** Do this **
Return, word for word, the part of the text on the École Normale Catholique that runs from "The École Normale Catholique (ENC), also" up to and including "arrondissement of Paris.".

** Source document **
School in Paris, France

The École Normale Catholique (ENC), also known as the Lycée Blomet, is a private school founded in 1906 by teacher Louise Desrez. Since 1933, it has been located at 5 rue Blomet, in the 15th arrondissement of Paris.

== History ==
=== Foundation (1906–1952) ===

The École Normale Catholique was born in the context of anti-clericalism which marked the start of the 20th Century in France. The law of 7 July 1904 introduced by Émile Combes meant the dissolution of Catholic religious houses, forcing them to move to other European countries. In this atmosphere, there also came the 1905 French law on the Separation of the Churches and the State, leading Mlle Desrez, teacher, and friend of Madeleine Daniélou, to decide in 1906 to create a normal school to fill the gap in girls' education and to teach Christian teachers. It was located at 90 rue de Rennes, initially for primary education, but its development led to growth, and the ENC moved to 159 rue de Sèvres.

From its origin, Louise Desrez surrounded herself with teachers and trainees, mostly from the Institut catholique de Paris or the Collège Stanislas de Paris. In 1922, Mlle Marguerite Eymard succeeded Mlle Desrez, after working as her assistant. Due to the precarious lease on the building in rue de Sèvres, the construction of a new building was decided upon. Jean Verdier, archbishop of Paris inaugurated the new school on 20 December 1934. The ENC also built an annexe on rue Olivier-de-Serres in 1939: the école Saint-Jean was born.

=== The Jesuit era (1952–present) ===

In 1952, the headteacher, Mlle Marguerite, appealed to the Society of Jesus, to ensure the sustainability of their work. The ENC specifically worked with the Society of Jesus Christ, a Jesuit teaching congregation who already ran the écoles Chevreul in Lyon and Marseille and who practiced Ignatian pedagogy. Mlle Deshaires took over the running of the school.

In 1988, the establishment, then equipped with a college and a lycée, started to offer classes préparatoires aux grandes écoles in literature. In 2003, the Society of Jesus Christ joined with the Sisters of the Company of Mary, Our Lady.

In September 2015, a new law stream in preparatory class D1 was opened in partnership with the université Panthéon-Assas, mostly preparing students for the ENS Cachan but also for civil service entrance examinations, and allowing them to access law studies at university.

** Record list **
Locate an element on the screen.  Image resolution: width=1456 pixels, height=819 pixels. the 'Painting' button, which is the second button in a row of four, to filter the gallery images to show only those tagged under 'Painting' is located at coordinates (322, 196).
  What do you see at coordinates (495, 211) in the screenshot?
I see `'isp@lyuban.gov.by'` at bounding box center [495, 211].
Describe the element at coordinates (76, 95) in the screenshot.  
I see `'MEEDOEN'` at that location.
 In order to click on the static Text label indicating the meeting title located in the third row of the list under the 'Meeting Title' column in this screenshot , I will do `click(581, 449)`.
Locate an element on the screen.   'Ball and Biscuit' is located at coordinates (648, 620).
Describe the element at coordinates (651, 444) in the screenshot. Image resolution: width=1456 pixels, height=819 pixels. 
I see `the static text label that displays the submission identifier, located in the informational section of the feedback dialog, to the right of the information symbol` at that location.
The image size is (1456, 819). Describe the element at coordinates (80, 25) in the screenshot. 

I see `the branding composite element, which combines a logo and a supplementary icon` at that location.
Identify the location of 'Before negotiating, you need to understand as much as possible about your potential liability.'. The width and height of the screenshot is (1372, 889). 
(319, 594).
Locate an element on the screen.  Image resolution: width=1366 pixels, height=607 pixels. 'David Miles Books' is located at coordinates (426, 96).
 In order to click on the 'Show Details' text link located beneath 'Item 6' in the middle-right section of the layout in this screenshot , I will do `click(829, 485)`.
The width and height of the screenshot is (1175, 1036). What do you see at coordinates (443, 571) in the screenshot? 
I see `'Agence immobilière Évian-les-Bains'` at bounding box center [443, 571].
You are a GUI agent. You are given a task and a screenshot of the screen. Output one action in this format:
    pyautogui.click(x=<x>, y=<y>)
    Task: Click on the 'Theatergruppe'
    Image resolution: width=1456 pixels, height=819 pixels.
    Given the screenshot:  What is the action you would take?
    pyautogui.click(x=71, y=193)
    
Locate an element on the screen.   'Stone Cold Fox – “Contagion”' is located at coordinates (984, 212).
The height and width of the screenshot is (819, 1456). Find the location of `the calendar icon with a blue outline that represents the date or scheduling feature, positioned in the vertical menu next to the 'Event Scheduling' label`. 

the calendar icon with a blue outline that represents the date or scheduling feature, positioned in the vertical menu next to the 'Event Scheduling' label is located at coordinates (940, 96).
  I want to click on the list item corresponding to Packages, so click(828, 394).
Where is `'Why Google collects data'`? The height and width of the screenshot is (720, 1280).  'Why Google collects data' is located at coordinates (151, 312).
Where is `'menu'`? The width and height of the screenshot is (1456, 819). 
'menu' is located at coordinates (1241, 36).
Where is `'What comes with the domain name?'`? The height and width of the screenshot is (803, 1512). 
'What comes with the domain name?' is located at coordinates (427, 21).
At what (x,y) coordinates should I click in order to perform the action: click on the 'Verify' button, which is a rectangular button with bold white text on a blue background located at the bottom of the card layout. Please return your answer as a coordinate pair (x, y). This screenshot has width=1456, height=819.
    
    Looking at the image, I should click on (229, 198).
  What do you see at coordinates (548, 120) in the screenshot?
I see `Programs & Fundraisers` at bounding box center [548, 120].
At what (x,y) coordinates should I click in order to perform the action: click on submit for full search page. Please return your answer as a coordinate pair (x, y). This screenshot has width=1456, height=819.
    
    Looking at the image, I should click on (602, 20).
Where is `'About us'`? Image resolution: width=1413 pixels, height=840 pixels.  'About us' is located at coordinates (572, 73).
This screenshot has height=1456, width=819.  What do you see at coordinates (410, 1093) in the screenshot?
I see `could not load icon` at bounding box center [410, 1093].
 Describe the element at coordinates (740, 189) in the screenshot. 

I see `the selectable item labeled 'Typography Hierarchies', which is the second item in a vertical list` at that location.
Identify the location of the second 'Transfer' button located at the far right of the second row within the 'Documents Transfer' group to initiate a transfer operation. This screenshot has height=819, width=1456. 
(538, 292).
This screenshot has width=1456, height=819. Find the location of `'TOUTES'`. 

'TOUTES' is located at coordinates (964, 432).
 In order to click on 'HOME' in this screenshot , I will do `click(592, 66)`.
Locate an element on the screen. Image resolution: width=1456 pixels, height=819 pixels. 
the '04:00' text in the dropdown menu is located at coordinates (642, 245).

** Solution **
The École Normale Catholique (ENC), also known as the Lycée Blomet, is a private school founded in 1906 by teacher Louise Desrez. Since 1933, it has been located at 5 rue Blomet, in the 15th arrondissement of Paris.